▶ _Instructions to follow_: The records that follow must be repeated exactly, minus the images.

Entries shown: Begin

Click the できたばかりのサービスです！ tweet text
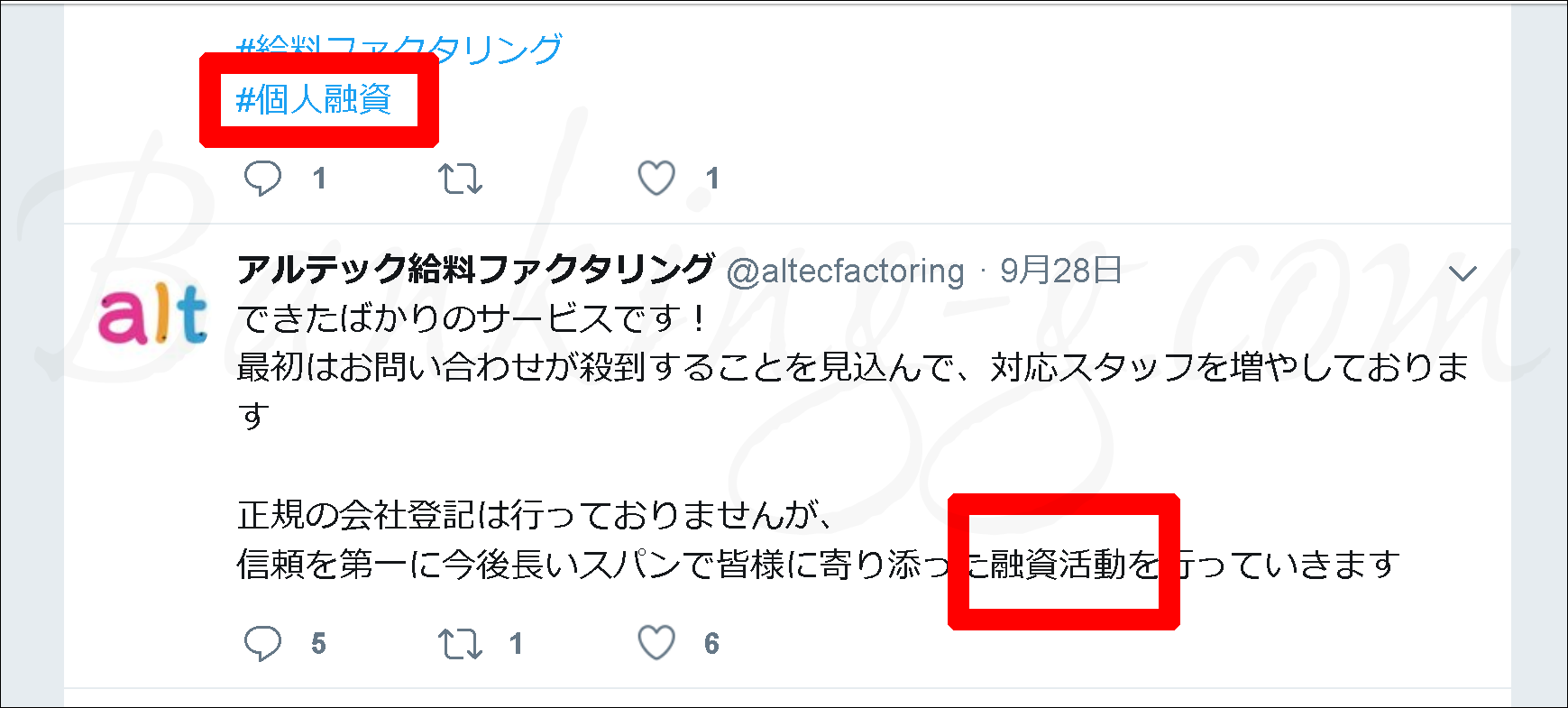Image resolution: width=1568 pixels, height=708 pixels. (472, 317)
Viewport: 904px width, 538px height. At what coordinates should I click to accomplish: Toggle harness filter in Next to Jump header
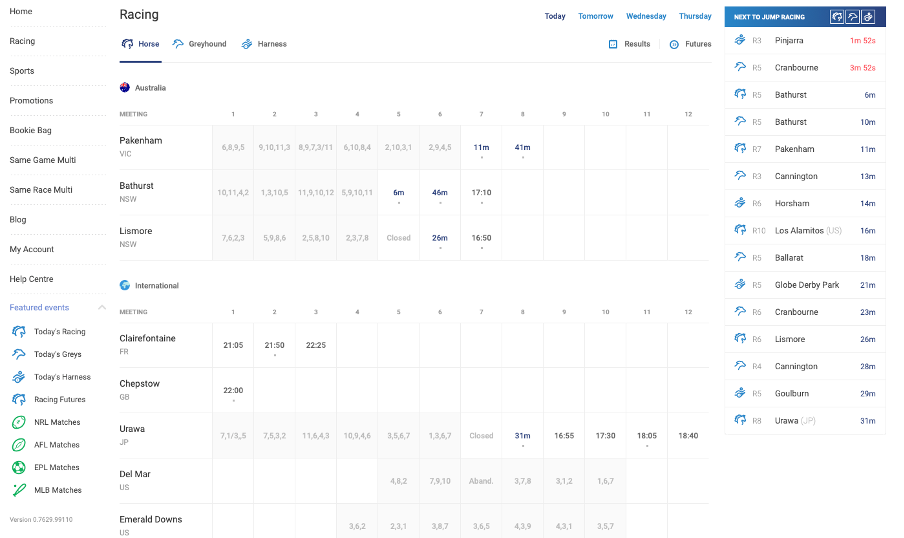pyautogui.click(x=868, y=17)
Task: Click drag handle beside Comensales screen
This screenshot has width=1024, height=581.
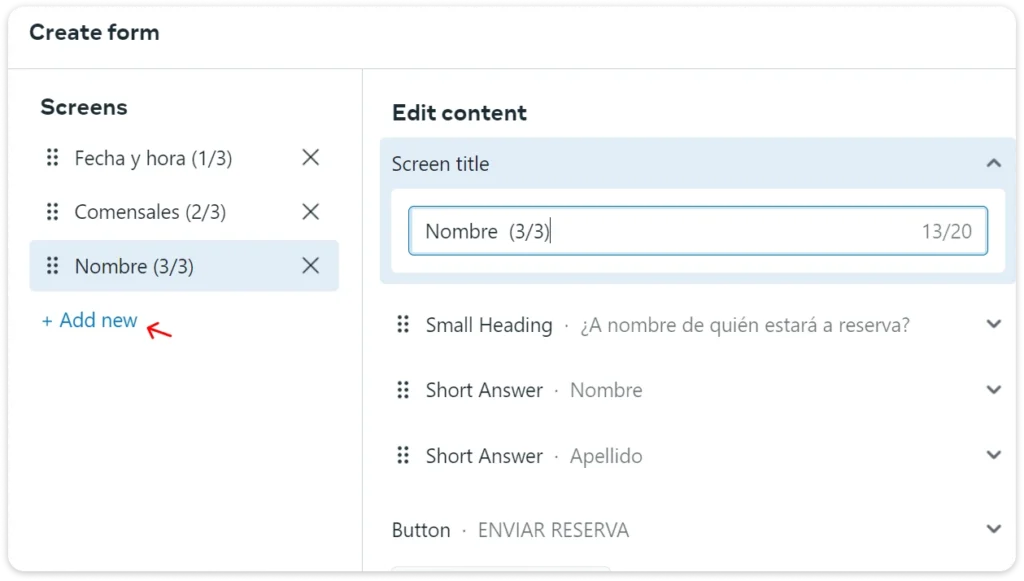Action: (x=53, y=212)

Entries shown: End

▶ _Solution_:
Click the できたばかりのサービスです！ tweet text
Image resolution: width=1568 pixels, height=708 pixels. (472, 317)
Viewport: 904px width, 538px height. At what coordinates should I click to accomplish: Toggle harness filter in Next to Jump header
pyautogui.click(x=868, y=17)
Task: Click drag handle beside Comensales screen
This screenshot has width=1024, height=581.
Action: (x=53, y=212)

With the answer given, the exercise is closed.